Il provvedimento nasce dall'analisi dell'utilizzo dell'istituto contrattuale nei primi cinque mesi del 2026 e ha l'obiettivo di orientare l'impiego delle risorse verso la finalità prioritaria indicata dall'ASL: garantire la continuità dei servizi quando risulti documentata una reale carenza di personale.
"La nuova Direzione Strategica ha inteso adottare con estrema urgenza misure volte ad assicurare un utilizzo proprio delle prestazioni aggiuntive, che è quello prioritariamente di assicurare la continuità dei servizi e l’erogazione delle prestazioni in situazioni in cui, per oggettive e documentate carenze di personale, sia assolutamente necessario ricorrere ... ad ore di lavoro svolte dal personale medico ed infermieristico oltre il normale orario di servizio".
Per rendere operativo il principio, la deliberazione introduce un meccanismo di ripartizione delle risorse tra i vari presidi ospedalieri della ASL con l'assegnazione di budget mensili flessibili nell'ambito dello stanziamento annuale.
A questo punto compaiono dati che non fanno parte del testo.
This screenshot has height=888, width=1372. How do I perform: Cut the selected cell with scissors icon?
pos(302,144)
Le Direzioni Mediche dei Presidi e i Dirigenti delle professioni sanitarie sono stati nominati responsabili diretti dei budget assegnati.
Tra gli obblighi posti agli organi operativi vi sono:
- monitorare la spesa relativa alle prestazioni aggiuntive;
- verificare quanto del budget è stato già utilizzato;
- pianificare i costi per i mesi successivi, adeguando l'impiego delle risorse ai bisogni delle singole strutture.
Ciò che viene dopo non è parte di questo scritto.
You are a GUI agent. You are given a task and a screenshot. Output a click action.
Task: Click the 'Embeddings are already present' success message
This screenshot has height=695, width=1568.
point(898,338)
L'ASL precisa che i budget mensili sono indicativi: sono stati calcolati dividendo per sei lo stanziamento previsto da luglio a dicembre, ma possono essere superati in base alle esigenze dei diversi presidi, pur mantenendo invariato il totale complessivo.
| Elemento | Effetto |
|---|---|
| Deliberazione n. 51/2026 | Integrazione dei budget per prestazioni aggiuntive |
| Responsabili | Direzioni Mediche e Dirigenti delle professioni sanitarie |
| Finalità | Garantire continuità dei servizi in caso di carenza di personale |
Per i cittadini della provincia la novità più rilevante riguarda l'intento dichiarato dall'ASL di evitare interruzioni nell'erogazione delle prestazioni: l'uso di ore aggiuntive del personale medico e infermieristico dovrà essere documentato e giustificato in funzione di necessità obiettive. Questo dovrebbe ridurre il rischio di disservizi in reparti che attualmente sarebbero piuttosto sotto organico.
Resta comunque da chiarire come la nuova gestione dei budget si tradurrà nella pratica: saranno essenziali i report periodici sulle risorse effettivamente impiegate e la trasparenza nella pianificazione operativa. I dirigenti di struttura sono chiamati a un ruolo più attivo di controllo e programmazione, e l'equilibrio tra vincoli di spesa e bisogni assistenziali sarà il banco di prova per l'efficacia della delibera.
Nel frattempo, l'ASL invita a non creare allarmismi sul presunto «taglio» delle prestazioni aggiuntive e a considerare il provvedimento come una misura di indirizzo strategico finalizzata a una migliore governance delle risorse sanitarie aziendali.